FAQs
Here are some of the most commonly asked questions about building a media server.
Can I migrate existing data from another NAS software?¶
Yes.
mergerfs makes this really easy, even if your data disks already have data on them. The only caveat is that each disk must already be formatted with its own filesystem - no pre-filled striped storage (RAID, ZFS, etc).
Should I run PMS on the host directly, or as a VM?¶
This is really up to you. Unless you have a really compelling reason to run PMS as a VM (I'm assuming with disk controller passthrough), then run it all directly on the host system - in my case, proxmox.
I used to advocate for running everything in a VM to keep the host OS clean. However a few years ago, with the advent of Quick Sync and just how performant and energy efficient it is for transcoding media, it made sense to ditch this model and run at least Jellyfin (or Plex) on the host itself. Passing through an iGPU to a VM is difficult and unreliable, and gvt-g - the act of taking one iGPU and splitting it up in multiple virtual GPUs for multiple VMs - is even more unreliable and the performance sucks.

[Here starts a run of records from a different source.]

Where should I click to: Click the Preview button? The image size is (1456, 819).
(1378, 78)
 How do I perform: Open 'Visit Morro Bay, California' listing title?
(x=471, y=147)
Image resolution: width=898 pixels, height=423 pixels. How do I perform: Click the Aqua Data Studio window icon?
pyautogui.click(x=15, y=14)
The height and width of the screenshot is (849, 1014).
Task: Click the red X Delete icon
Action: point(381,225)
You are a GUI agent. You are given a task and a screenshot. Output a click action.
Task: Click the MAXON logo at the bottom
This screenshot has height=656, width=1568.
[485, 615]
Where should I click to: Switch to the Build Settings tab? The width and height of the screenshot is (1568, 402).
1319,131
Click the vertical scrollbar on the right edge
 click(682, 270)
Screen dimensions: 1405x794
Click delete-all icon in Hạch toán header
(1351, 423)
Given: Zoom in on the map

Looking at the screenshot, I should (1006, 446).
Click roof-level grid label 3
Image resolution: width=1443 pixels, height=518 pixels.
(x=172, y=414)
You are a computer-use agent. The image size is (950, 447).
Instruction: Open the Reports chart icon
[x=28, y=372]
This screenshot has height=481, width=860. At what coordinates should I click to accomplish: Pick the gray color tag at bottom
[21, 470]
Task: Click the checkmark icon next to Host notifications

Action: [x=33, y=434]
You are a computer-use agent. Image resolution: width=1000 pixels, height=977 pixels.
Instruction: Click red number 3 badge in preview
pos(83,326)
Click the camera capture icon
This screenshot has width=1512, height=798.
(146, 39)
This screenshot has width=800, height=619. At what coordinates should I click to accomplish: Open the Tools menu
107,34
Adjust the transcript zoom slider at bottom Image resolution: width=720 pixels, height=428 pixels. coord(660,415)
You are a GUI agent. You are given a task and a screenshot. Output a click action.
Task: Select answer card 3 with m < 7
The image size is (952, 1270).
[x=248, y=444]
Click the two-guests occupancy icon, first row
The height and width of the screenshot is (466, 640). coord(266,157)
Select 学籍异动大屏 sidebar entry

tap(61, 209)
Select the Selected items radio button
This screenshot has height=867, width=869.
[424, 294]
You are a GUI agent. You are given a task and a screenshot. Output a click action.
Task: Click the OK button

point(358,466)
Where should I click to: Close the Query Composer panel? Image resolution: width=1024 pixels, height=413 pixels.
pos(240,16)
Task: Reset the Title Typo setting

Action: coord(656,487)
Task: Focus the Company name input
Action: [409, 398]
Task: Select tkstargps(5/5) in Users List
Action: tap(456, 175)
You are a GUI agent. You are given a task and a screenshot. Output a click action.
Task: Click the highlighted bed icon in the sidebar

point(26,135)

Keeping the hypervisor host clean would be more ideal but the trade off is worth it. Almost all apps run as containers anyway, so there aren't any messy app dependencies on the host, except docker if that even counts! Storage is in the hypervisor OS so it can be used for VMs without internal bridges or file sharing set up required. It just makes everything a little bit simpler doing it this way.
Alex runs a Home Assistant VM, a couple of LXCs (for Pihole and as a Tailscale exit node) and everything else, including docker, goes directly onto the host.
What performance can I expect?¶
How fast can your disks write? The limiting factor for performance is the drive itself. With a modern mechanical drive this is typically anywhere from 130MB/s - 220MB/s read/write speeds. SSDs start at 5-600MB/s and only go up from there.
Unraid works around poor write performance, due to the way its parity system works, with the use of cache drives. I have never found the need to do this with PMS.
What types of data should I store on mergerfs?¶
mergerfs is best suited to storing data that you write once and read a few times, like media. Technically, it will work with smaller files and other use cases but that isn't where it shines.
Careful consideration should be given to moving busier workloads like databases and download extraction to a dedicated SSD elsewhere in the system, perhaps as a ZFS mirror.
What type of Hard Drive should I buy?¶
There is no one right answer to this question. Ask 10 folks on r/datahoarder and you will recieve 37 different answers! That said, there are some principals to follow when purchasing a drive and I cover my methodology in the 2019 PMS edition but have added a dedicated article on this under Hardware -> HDD Purchase Methodology.